- AIM OF THE TASK:
Everything in the data below is left aside except the lines from the one containing "Screen dimensions: 630x640" through the one containing "Given: Select 欺诈/现金交易 from the list"; repeat those exactly.

- INPUT DATA:
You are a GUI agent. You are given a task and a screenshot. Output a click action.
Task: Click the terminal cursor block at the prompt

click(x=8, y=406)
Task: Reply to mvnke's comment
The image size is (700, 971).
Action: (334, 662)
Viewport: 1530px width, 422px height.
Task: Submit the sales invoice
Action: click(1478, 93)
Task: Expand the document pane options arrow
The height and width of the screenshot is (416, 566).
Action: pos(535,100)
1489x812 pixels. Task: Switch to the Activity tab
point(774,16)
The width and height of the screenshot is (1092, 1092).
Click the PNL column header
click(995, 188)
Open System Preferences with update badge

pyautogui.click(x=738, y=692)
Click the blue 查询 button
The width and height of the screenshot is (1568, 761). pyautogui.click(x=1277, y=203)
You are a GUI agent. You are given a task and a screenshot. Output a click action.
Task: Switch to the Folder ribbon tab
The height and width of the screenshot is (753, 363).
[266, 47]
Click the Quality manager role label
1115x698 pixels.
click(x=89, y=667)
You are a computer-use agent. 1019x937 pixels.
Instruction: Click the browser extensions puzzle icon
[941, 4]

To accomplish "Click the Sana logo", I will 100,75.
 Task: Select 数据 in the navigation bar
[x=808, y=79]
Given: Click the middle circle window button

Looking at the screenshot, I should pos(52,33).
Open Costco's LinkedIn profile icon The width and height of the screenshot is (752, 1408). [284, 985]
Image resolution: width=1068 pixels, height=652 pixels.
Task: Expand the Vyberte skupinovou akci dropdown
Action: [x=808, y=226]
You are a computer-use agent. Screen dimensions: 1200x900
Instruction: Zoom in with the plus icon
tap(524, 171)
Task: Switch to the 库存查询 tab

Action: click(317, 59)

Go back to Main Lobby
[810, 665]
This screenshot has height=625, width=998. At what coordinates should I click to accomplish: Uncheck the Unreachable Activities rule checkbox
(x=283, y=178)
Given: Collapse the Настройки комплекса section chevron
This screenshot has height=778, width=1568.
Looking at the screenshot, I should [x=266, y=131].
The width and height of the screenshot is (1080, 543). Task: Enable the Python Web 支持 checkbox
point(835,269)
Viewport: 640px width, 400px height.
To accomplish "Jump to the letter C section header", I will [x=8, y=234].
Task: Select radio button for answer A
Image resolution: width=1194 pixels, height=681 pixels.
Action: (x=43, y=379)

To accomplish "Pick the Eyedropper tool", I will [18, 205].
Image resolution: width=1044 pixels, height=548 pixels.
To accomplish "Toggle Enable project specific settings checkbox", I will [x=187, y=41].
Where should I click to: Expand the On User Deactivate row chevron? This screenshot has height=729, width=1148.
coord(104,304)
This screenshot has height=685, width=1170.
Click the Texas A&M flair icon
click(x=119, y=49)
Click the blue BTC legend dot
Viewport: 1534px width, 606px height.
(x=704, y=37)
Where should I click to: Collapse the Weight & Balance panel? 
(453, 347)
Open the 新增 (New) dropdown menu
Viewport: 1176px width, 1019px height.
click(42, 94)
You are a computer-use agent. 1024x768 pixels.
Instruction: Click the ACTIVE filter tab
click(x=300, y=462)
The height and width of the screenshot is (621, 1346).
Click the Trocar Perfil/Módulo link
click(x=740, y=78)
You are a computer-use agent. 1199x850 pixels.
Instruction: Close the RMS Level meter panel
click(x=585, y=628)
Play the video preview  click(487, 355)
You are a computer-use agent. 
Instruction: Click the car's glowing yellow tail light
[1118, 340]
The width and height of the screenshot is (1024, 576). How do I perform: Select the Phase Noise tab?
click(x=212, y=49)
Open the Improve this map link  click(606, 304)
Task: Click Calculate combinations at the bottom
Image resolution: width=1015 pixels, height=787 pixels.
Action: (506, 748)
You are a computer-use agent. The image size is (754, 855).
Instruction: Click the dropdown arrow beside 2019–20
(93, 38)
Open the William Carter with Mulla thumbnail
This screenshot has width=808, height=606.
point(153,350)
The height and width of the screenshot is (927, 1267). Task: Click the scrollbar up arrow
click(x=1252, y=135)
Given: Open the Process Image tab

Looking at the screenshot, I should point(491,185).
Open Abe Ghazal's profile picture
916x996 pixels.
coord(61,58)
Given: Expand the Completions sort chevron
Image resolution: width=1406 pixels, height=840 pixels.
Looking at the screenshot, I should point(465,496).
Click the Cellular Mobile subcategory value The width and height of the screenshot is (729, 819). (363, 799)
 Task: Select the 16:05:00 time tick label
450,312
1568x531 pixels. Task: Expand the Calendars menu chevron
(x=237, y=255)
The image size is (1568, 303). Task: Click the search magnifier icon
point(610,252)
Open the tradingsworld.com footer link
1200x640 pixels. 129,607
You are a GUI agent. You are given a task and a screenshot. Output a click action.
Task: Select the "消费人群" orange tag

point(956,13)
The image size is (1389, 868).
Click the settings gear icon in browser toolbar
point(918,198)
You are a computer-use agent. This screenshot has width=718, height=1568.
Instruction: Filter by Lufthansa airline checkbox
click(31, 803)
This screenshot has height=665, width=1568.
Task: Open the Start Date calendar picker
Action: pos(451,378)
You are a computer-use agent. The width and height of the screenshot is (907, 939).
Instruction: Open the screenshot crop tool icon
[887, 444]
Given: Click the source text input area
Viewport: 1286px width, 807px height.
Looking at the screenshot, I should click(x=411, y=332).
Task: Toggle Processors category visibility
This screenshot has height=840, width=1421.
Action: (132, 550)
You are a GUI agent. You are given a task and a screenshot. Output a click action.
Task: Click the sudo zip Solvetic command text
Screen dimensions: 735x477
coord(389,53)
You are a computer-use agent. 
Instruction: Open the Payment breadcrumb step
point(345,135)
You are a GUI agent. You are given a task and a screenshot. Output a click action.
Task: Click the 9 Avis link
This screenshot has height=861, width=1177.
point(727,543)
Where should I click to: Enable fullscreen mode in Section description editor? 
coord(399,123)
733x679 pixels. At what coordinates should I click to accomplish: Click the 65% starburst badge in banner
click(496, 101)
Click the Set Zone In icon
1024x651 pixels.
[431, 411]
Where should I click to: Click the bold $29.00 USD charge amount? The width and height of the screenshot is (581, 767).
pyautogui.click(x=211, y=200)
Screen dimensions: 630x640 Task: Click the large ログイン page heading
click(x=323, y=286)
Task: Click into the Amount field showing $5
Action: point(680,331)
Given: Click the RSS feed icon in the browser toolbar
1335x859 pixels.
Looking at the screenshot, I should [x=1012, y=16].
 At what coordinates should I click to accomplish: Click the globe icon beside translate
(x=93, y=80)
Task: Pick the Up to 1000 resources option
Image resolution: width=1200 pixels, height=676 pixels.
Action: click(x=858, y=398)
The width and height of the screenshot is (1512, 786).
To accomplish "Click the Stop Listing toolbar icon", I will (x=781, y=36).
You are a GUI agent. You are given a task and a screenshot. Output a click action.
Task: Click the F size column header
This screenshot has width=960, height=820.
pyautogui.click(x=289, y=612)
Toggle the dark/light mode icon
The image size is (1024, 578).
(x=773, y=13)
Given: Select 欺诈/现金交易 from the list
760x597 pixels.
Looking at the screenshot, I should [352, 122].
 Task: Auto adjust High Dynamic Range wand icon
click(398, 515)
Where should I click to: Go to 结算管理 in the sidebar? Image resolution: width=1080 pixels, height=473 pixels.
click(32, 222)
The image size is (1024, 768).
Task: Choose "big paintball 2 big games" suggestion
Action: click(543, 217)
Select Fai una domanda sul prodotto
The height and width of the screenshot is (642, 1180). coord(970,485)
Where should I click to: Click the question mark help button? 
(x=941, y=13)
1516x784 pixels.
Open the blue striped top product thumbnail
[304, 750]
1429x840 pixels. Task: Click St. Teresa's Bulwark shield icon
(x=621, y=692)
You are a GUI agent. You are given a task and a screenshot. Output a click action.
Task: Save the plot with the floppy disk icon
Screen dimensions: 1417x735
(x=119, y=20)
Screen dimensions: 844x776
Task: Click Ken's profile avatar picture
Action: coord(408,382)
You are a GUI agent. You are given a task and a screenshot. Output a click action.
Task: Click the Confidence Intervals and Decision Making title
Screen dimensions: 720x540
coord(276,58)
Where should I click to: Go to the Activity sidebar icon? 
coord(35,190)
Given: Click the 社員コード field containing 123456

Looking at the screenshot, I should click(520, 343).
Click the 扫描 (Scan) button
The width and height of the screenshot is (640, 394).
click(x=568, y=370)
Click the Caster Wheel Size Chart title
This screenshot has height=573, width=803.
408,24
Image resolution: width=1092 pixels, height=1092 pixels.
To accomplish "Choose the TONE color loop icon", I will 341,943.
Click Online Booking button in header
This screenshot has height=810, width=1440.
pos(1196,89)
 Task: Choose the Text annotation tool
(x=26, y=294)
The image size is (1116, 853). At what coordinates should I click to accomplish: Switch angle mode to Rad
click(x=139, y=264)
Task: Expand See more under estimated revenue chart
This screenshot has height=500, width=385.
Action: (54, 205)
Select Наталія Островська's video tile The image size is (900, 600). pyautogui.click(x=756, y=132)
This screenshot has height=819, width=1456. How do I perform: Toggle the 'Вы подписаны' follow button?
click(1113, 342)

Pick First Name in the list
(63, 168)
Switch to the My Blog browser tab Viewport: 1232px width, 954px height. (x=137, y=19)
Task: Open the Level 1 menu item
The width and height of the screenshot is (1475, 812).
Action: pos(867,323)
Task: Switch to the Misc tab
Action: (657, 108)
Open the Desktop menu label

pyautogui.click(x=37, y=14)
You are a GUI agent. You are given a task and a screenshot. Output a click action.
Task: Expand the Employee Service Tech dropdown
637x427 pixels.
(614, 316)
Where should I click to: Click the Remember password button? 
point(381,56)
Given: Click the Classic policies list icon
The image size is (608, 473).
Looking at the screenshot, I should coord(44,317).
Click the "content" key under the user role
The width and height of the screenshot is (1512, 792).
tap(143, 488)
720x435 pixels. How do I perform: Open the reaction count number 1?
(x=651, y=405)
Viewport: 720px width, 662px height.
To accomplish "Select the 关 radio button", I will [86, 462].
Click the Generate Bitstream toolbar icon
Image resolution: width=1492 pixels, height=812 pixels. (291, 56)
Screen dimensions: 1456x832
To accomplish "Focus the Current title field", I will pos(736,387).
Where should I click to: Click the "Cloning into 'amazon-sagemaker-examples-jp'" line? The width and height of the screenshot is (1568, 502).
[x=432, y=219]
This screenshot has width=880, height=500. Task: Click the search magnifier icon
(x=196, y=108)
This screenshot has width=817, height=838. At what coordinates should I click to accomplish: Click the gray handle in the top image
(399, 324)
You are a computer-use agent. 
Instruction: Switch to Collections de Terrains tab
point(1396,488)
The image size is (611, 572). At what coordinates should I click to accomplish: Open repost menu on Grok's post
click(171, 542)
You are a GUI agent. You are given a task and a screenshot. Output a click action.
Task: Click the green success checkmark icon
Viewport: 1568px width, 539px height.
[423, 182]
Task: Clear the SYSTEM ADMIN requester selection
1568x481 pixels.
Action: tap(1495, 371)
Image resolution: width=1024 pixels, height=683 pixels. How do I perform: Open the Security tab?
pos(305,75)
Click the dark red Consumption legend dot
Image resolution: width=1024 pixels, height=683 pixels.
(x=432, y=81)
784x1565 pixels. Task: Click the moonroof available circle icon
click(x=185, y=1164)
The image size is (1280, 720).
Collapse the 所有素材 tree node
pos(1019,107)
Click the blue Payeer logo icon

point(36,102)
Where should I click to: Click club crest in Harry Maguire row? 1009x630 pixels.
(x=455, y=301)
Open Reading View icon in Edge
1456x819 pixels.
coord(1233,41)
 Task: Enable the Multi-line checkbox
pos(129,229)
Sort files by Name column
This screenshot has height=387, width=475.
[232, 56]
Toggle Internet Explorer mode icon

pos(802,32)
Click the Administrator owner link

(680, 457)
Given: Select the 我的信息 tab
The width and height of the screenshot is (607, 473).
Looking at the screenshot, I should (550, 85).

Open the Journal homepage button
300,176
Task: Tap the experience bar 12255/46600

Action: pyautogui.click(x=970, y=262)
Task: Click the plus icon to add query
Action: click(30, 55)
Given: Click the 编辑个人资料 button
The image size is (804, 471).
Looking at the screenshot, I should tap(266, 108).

- RESPONSE TO THIS EXERCISE:
Screen dimensions: 630x640 Task: Click the large ログイン page heading
click(x=323, y=286)
Task: Click into the Amount field showing $5
Action: point(680,331)
Given: Click the RSS feed icon in the browser toolbar
1335x859 pixels.
Looking at the screenshot, I should [x=1012, y=16].
 At what coordinates should I click to accomplish: Click the globe icon beside translate
(x=93, y=80)
Task: Pick the Up to 1000 resources option
Image resolution: width=1200 pixels, height=676 pixels.
Action: click(x=858, y=398)
The width and height of the screenshot is (1512, 786).
To accomplish "Click the Stop Listing toolbar icon", I will (x=781, y=36).
You are a GUI agent. You are given a task and a screenshot. Output a click action.
Task: Click the F size column header
This screenshot has width=960, height=820.
pyautogui.click(x=289, y=612)
Toggle the dark/light mode icon
The image size is (1024, 578).
(x=773, y=13)
Given: Select 欺诈/现金交易 from the list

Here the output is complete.